**Given records:**
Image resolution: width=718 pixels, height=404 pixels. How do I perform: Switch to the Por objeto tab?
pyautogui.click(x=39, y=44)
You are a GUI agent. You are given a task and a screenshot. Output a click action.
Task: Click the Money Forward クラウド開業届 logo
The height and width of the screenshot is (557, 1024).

...

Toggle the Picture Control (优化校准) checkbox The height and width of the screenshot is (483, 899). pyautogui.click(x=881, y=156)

**Exercise details:** From the data above, reproduce word for word the lines running from the line with "Image resolution: width=718" to the line with "The height and width of the screenshot is (557, 1024).", ends included.

**Result below:**
Image resolution: width=718 pixels, height=404 pixels. How do I perform: Switch to the Por objeto tab?
pyautogui.click(x=39, y=44)
You are a GUI agent. You are given a task and a screenshot. Output a click action.
Task: Click the Money Forward クラウド開業届 logo
The height and width of the screenshot is (557, 1024).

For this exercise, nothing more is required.